I'm writing a PCRE regular expression for the purpose of 'minifying' other PCRE regular expressions written in free-spacing and comments mode (/x
flag), such as:
# Match a 20th or 21st century date in yyyy-mm-dd format
(19|20)\d\d # year (group 1)
[- /.] # separator - dash, space, slash or period
(0[1-9]|1[012]) # month (group 2)
[- /.] # separator - dash, space, slash or period
(0[1-9]|[12][0-9]|3[01]) # day (group 3)
Note: I've intentionally omitted any regular expression delimiters and x
flag
The result of 'minifying' the above expression should be that all literal whitespace characters (including new lines) and comments are removed, except literal spaces within a character class (e.g. [- /.]
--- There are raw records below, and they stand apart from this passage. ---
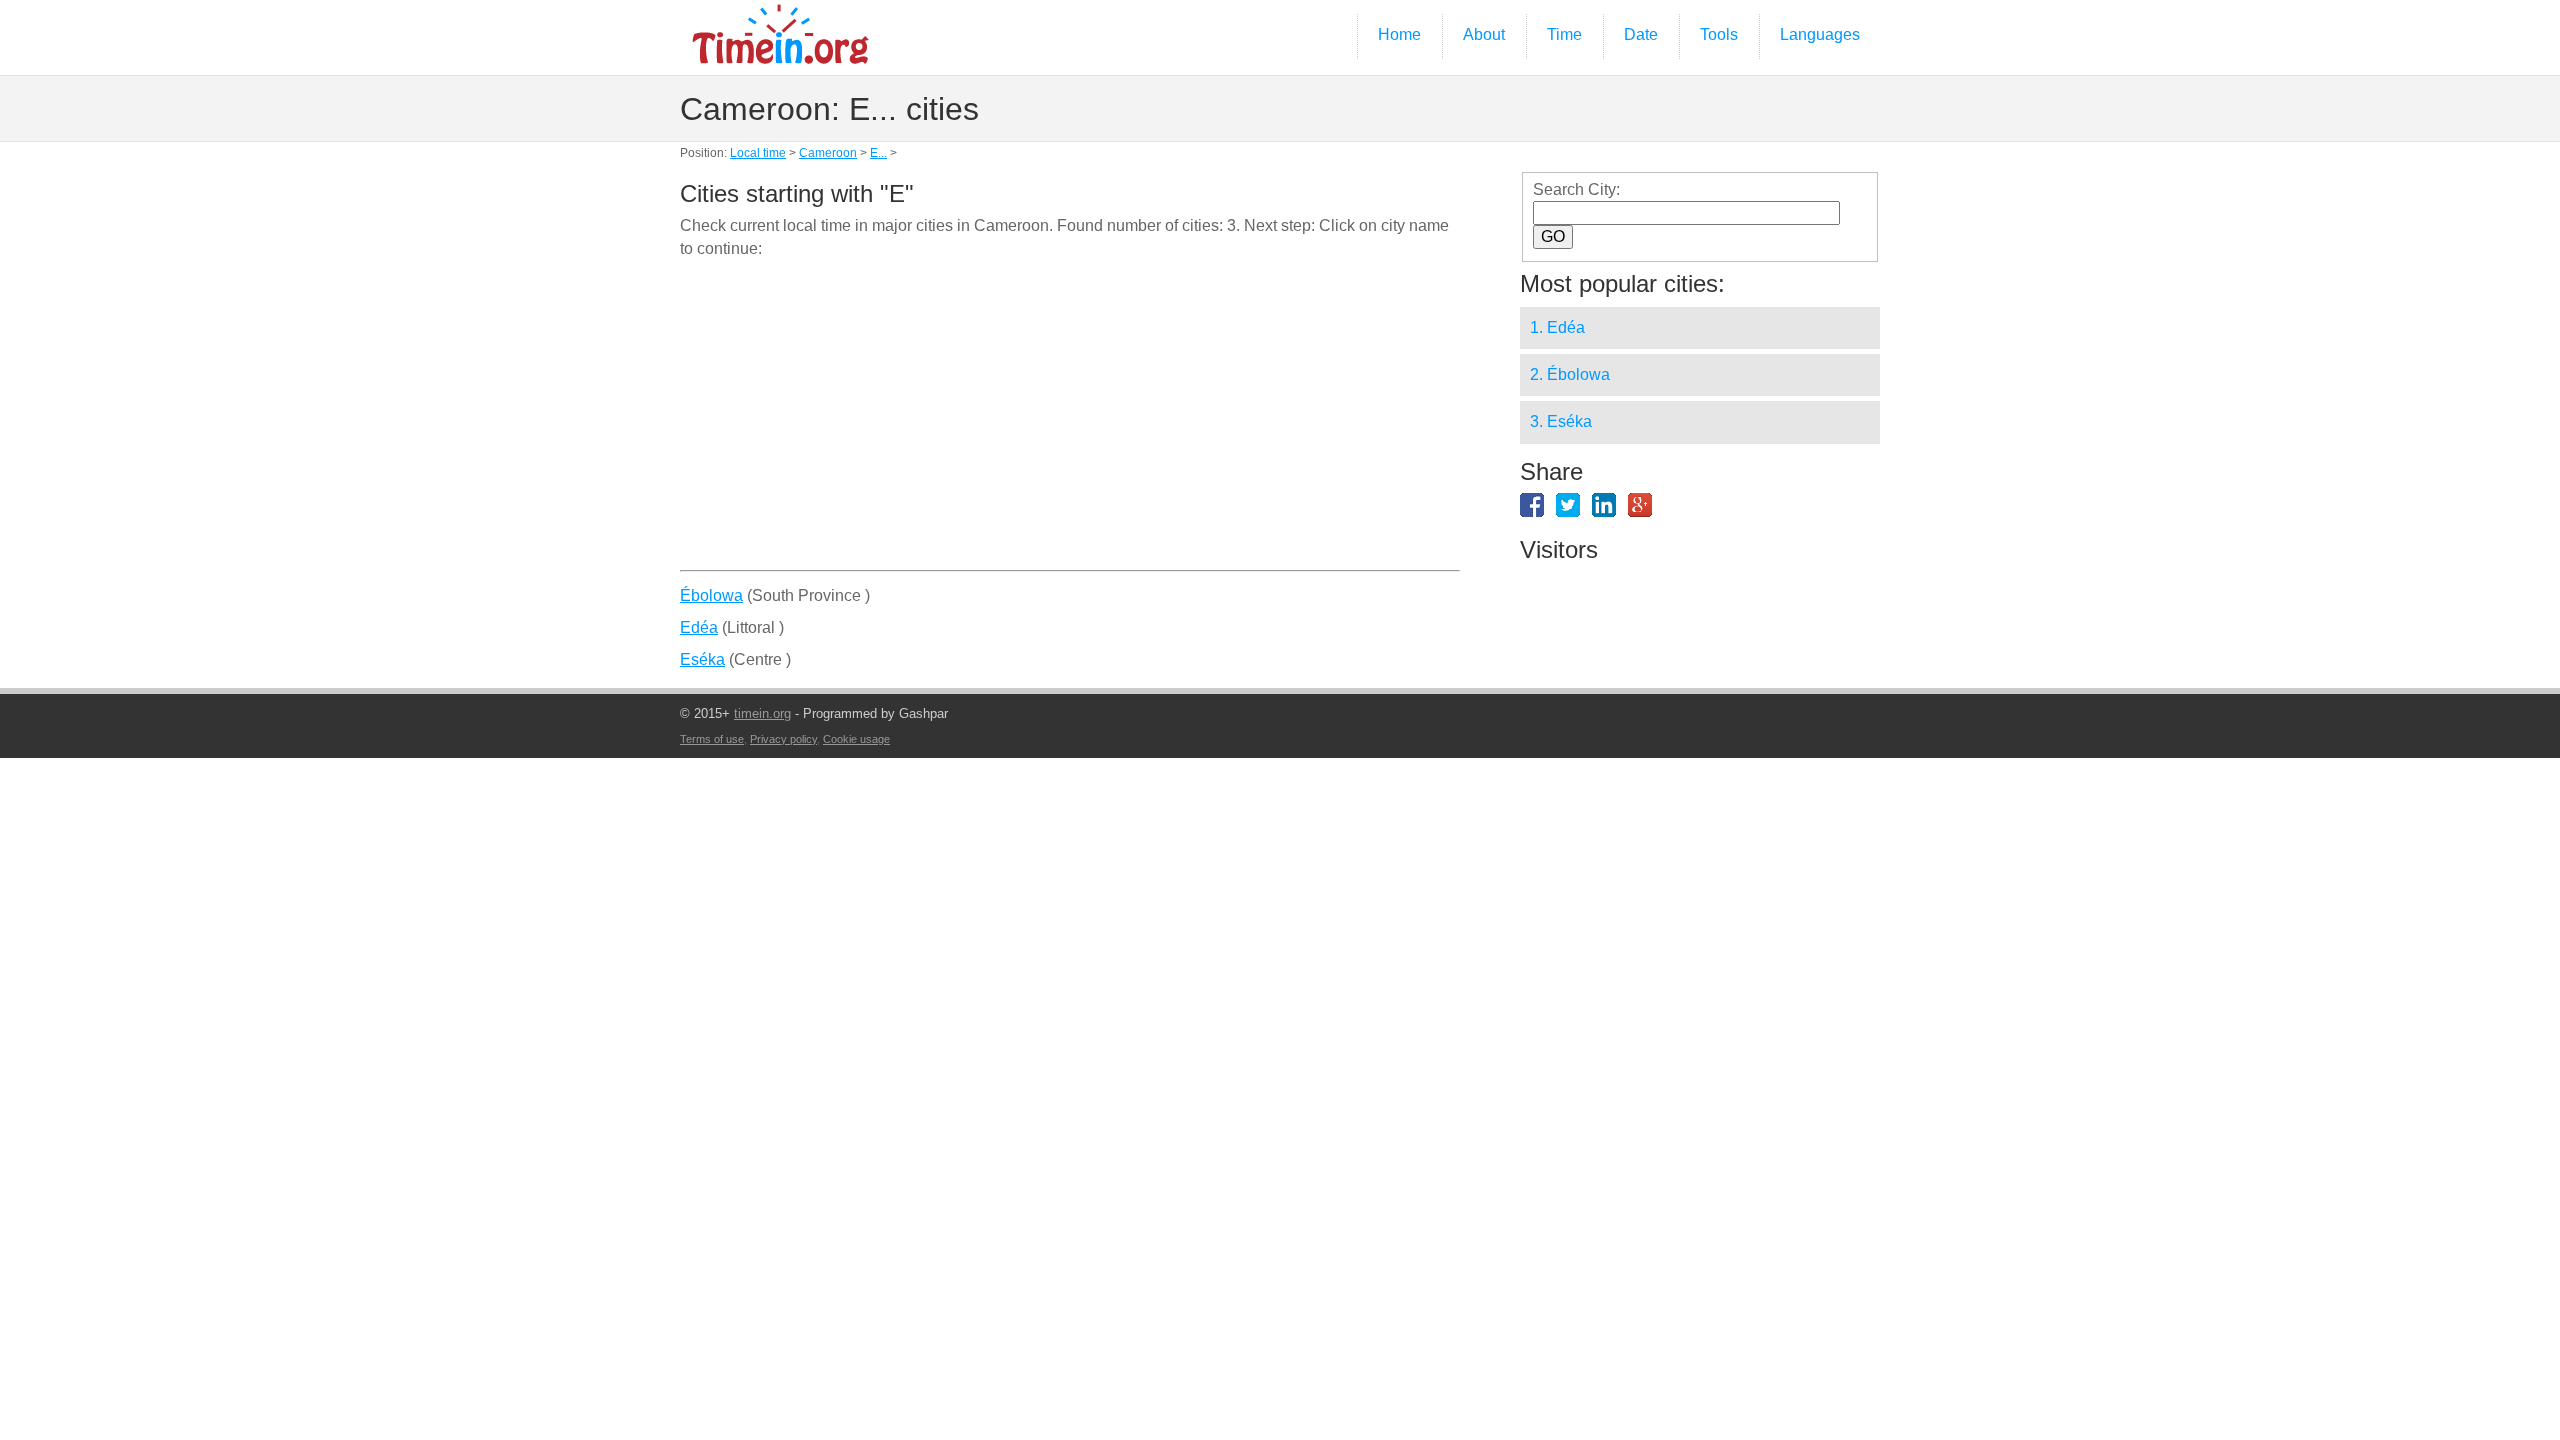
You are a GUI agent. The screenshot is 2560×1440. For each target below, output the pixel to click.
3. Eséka (1561, 421)
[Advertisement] (1070, 422)
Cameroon (828, 153)
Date (1641, 34)
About (1484, 34)
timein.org (762, 713)
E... (878, 153)
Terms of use (712, 739)
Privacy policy (783, 739)
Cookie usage (856, 739)
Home (1399, 34)
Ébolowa (711, 595)
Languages (1820, 34)
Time (1564, 34)
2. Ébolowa (1570, 374)
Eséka (702, 659)
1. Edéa (1557, 327)
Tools (1719, 34)
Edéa (699, 627)
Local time (758, 153)
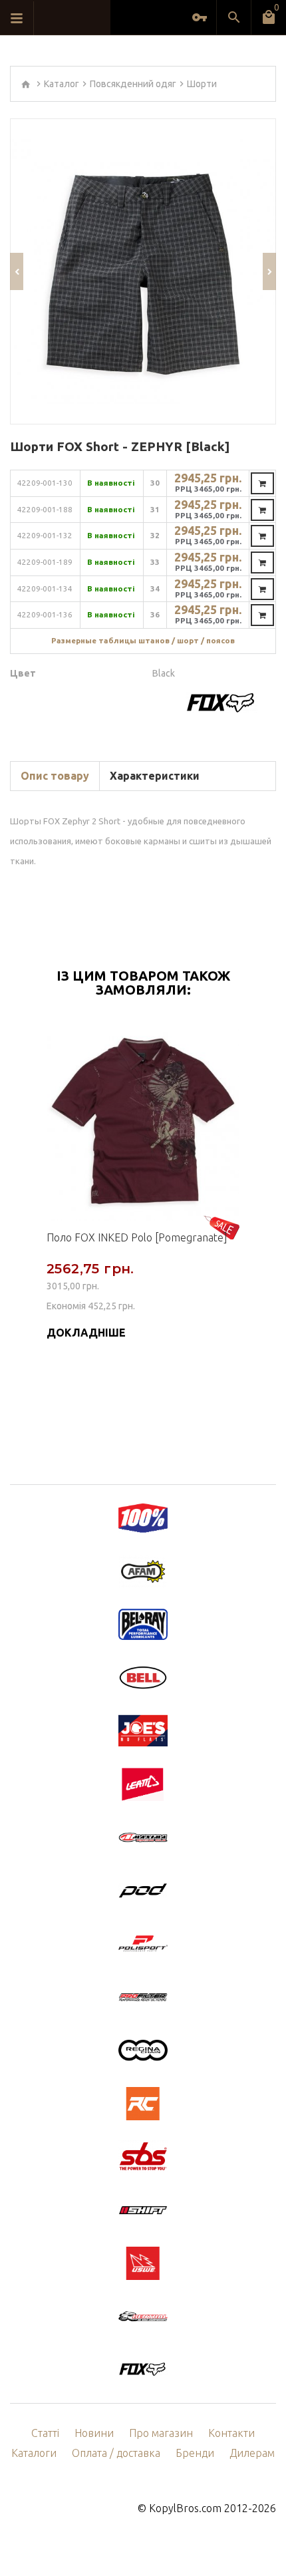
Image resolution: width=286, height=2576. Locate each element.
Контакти (231, 2433)
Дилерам (252, 2453)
) and escape whitespace characters (e.g. \
):
(19|20)\d\d[- /.](0[1-9]|1[012])[- /.](0[1-9]|[12][0-9]|3[01])
This is the regular expression I have so far, itself written in free-spacing and comments mode (https://regex101.com/r/RHnyWw/2/):
(?<!\\)\s # Match any non-escaped whitespace character
|
(?<!\\)\#.*\s*$ # Match comments (any text following non-escaped #)
Assuming I substitute all matches with empty string, the result is:
(19|20)\d\d[-/.](0[1-9]|1[012])[-/.](0[1-9]|[12][0-9]|3[01])
This is close, except that the space characters with the separator [- /.]
parts of the pattern have lost the literal space.
How can I change this pattern so that literal space (and #
) characters with [
and ]
are preserved?